Courier was supposed to be a dual-screen digital journal–the content creator’s rebuttal to Apple’s consumption-minded iPad. Users would combine notes, sketches, pictures, web links and other content into elaborate documents to capture their ideas. Using two screens, people could load websites, maps or other media on one virtual page, then drag the content into their notes on the other page. Microsoft never commented on the Courier, except in April 2010 to announce that the project had been cancelled.
So can a couple of new developers do justice to the Courier concept by turning it into an iPad app? Maybe some day, but in playing around with the app, it’s clear that Taposé still needs a lot of work.
During my hour using the app on the new iPad, it crashed five times. Stability is crucial for apps that deal with content creation, because a crash can mean work lost. Fixing critical bugs needs to be a top priority for the Taposé team.
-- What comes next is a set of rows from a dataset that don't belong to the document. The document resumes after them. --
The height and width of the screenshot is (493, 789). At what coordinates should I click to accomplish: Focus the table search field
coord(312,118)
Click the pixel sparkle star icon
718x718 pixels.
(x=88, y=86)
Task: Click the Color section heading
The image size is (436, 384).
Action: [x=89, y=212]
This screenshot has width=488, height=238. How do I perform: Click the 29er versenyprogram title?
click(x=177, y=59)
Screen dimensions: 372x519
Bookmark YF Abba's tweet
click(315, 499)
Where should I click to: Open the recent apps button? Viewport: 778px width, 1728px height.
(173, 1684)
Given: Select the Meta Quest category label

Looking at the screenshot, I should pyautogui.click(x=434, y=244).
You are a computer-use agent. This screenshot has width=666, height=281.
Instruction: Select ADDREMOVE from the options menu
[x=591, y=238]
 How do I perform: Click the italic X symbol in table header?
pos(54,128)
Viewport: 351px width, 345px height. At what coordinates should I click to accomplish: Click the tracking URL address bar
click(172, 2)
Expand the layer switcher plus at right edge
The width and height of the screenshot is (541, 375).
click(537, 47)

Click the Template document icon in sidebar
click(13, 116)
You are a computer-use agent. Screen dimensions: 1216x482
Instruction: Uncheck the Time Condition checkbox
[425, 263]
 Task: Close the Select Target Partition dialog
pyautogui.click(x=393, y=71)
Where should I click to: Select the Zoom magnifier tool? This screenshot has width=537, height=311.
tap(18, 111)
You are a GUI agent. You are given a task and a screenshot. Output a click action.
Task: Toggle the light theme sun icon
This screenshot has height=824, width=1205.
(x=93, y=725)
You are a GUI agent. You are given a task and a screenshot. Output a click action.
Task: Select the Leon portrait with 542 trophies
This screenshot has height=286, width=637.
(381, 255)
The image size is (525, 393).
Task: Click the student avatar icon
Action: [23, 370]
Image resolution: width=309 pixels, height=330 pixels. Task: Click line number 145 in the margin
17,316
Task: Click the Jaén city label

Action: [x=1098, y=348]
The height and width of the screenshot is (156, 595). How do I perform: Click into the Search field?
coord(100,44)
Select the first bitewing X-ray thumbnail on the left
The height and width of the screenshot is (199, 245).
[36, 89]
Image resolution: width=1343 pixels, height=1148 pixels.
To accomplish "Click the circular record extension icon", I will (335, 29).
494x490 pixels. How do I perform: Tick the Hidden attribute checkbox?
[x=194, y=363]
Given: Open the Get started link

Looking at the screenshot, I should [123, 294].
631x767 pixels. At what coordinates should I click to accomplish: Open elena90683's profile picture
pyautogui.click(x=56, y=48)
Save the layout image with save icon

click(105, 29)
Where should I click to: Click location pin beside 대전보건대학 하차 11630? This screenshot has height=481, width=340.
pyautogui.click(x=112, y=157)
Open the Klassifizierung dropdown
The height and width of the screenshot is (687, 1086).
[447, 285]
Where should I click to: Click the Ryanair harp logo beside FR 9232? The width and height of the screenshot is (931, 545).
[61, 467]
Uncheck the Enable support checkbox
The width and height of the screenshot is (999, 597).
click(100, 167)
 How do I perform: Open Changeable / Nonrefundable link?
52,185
Taposé also suffers from some questionable user interface decisions. To name a few:
- When viewing half your document alongside a web page, map or other content, it’s not clear how to flip forward and back through the pages. To do so, you must swipe left or right in a tiny area near the top corner of the page.
- Much of the app’s functionality is centered around a vertical bar where you select tools for typing, drawing, painting, cutting and pasting. But actions you’d expect to find on this bar, such as undo, search and zoom are hidden elsewhere in the app.
- Tapping a dot at the bottom of the vertical bar takes you back to your document list–a rarely important task that takes you out of whatever you’re currently doing. More useful options, such as opening a web page, are hidden in a menu that you conjure by dragging a finger upwards along the vertical bar.
- Taposé’s scissor tool is clever, letting you copy and paste a portion of any on-screen element, but it needs more accurate selection options, such as rectangular or circular selection tools. Also, when you copy an element, there’s no way to delete it from the action bar without dragging it onto your page first.
Taposé is still an interesting idea, just as Courier was. As a writer, I can imagine using an app like this to take notes or organize story ideas, especially once the team releases a Web version for accessing notes on a PC. But until the bugs get squashed and the interface gets cleaned up, Taposé is tough to recommend.